Realizado no dia 04 de dezembro, o 58º Encontro Temático da REIS reuniu participantes na sede da Ypê, em Campinas — empresa associada e anfitriã do encontro — para um dia de debates, dados inéditos e reflexões essenciais sobre inclusão e carreira.
A abertura foi conduzida por Rachel Rua, diretora de projetos do Instituto Locomotiva, que apresentou resultados atualizados da pesquisa de empregabilidade de 2024. Os dados mostram que a porta de entrada ainda é um dos principais desafios enfrentados por profissionais com deficiência, que 63% deles nunca receberam uma promoção e que a imensa maioria, nove em cada dez, já vivenciou situações de capacitismo no trabalho.
Em seguida, Djalma Scartezini, CEO da REIS, reforçou que o Brasil segue como referência global em ações afirmativas, mesmo em um cenário de retrocessos no debate público. Ele lembrou também que o país vive um processo acelerado de envelhecimento populacional, o que exige uma sociedade preparada para acolher essas mudanças.
“A pirâmide etária está se invertendo. Todos nós, em algum momento, podemos vivenciar limitações sensoriais ou de mobilidade. A sociedade precisa estar preparada”, destacou Scartezini.
O encontro contou, ainda, com a participação de Bruno Torres Nogueira, diretor de Contas no LinkedIn, que destacou que há uma grande quantidade de profissionais com deficiência altamente qualificados em busca de reconhecimento por suas competências.

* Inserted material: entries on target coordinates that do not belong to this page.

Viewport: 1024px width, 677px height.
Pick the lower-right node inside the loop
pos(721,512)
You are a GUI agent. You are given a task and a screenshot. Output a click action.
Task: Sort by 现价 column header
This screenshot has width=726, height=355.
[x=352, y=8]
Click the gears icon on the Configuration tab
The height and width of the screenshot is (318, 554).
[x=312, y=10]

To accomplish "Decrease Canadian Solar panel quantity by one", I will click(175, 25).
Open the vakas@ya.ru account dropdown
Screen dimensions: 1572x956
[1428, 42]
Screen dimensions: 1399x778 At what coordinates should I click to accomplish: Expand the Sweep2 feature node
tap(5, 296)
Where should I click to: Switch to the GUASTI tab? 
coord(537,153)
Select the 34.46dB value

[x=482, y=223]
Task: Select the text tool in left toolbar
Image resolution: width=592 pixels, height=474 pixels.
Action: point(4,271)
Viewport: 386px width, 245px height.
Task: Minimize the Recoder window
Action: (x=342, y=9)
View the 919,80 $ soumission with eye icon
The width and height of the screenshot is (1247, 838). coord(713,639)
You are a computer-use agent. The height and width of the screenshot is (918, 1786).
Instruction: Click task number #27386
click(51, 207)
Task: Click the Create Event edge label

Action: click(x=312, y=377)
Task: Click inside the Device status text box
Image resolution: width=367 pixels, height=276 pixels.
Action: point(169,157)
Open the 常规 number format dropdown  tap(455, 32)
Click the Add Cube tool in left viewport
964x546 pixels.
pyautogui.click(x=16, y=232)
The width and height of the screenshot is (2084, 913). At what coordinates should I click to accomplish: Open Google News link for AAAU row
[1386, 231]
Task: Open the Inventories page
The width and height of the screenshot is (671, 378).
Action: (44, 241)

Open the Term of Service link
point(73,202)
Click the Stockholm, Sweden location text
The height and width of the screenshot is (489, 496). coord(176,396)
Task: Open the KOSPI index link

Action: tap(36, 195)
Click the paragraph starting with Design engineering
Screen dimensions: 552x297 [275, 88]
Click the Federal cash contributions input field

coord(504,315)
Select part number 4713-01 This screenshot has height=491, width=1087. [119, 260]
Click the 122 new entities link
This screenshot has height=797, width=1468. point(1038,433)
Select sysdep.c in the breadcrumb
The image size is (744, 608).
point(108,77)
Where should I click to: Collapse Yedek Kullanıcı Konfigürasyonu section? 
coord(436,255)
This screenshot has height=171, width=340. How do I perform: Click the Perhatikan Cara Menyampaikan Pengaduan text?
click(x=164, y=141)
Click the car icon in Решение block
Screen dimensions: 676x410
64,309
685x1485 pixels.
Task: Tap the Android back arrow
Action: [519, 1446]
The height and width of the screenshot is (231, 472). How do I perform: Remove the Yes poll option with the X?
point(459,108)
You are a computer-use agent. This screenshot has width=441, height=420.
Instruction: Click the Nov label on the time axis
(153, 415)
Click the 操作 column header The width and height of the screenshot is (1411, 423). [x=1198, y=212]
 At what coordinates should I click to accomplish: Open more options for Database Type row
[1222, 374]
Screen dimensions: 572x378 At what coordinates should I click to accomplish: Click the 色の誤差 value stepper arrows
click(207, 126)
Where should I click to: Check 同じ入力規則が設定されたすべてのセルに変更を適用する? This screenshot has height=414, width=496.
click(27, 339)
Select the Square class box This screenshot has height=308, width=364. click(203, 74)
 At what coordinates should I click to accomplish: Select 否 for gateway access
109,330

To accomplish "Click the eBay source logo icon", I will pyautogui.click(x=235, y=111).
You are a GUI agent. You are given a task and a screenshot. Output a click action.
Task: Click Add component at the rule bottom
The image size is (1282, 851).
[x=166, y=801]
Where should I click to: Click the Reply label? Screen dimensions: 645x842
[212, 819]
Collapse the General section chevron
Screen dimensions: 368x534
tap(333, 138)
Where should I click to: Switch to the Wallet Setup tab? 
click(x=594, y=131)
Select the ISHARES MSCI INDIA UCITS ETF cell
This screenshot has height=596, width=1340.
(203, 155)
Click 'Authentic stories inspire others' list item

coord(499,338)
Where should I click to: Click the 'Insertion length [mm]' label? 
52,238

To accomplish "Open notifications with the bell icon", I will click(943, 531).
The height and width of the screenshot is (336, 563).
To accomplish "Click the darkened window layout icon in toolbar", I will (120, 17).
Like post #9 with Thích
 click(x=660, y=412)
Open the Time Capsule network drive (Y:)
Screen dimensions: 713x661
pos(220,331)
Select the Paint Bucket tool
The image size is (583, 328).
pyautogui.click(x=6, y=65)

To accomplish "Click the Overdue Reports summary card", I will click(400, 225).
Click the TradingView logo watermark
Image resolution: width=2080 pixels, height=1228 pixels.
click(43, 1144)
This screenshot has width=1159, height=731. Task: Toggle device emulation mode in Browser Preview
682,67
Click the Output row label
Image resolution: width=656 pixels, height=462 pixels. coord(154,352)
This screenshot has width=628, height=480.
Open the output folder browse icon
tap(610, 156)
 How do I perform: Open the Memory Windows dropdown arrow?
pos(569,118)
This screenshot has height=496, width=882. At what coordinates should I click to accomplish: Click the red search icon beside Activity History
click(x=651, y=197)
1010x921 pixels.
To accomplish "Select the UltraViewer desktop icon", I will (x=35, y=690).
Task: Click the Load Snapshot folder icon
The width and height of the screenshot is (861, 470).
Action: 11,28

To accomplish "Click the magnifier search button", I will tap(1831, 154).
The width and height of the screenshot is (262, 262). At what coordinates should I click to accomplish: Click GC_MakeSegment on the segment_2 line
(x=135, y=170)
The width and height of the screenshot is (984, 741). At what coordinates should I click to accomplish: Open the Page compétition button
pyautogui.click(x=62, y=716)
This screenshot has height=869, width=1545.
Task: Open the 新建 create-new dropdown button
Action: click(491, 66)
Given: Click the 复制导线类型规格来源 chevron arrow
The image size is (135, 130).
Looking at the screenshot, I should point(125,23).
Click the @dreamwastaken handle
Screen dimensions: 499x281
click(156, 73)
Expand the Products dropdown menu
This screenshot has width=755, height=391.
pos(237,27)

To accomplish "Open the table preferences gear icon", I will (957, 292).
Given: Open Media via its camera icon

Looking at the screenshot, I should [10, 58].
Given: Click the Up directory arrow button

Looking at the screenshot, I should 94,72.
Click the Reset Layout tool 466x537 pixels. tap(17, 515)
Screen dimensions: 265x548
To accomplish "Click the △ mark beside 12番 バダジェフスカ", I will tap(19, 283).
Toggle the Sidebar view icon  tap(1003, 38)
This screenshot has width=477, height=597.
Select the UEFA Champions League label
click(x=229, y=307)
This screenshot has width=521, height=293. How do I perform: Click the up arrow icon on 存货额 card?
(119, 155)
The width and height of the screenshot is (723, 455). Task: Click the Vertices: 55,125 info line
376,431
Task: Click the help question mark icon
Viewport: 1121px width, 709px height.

“PcD também é alta performance. Existem 1,2 milhão de profissionais com deficiência e ensino superior completo no Brasil. Não há mais justificativas para dizer que não há talentos disponíveis.”, afirmou o ele.
A conversa evoluiu para temas como tecnologia, acessibilidade digital, impacto da inteligência artificial e formação educacional. Salomão Cunha Lima, especialista em Relacionamento Institucional e Arquiteto de Soluções de Impacto Social, reforçou que a automação já reduziu muitas vagas operacionais e que, por isso, fortalecer a Lei de Cotas e investir em cursos técnicos, superiores e de tecnologia voltados para PcD é ainda mais urgente.
Representando a Ypê, Débora Martins Calderon, gerente de Comunicação Interna, Engajamento e Diversidade & Inclusão, falou sobre o papel estratégico da comunicação interna na construção de ambientes verdadeiramente inclusivos. Ela enfatizou que não basta oferecer intérpretes de Libras ou outros recursos sem escutar diretamente as pessoas com deficiência sobre suas necessidades reais.
No encerramento, Djalma Scartezini provocou o público a refletir sobre sua própria responsabilidade no processo de inclusão, questionando o que cada pessoa fará ao abrir a próxima vaga em sua empresa. Ele reforçou que buscar ativamente a contratação de profissionais com deficiência é um compromisso coletivo e também uma estratégia de negócio.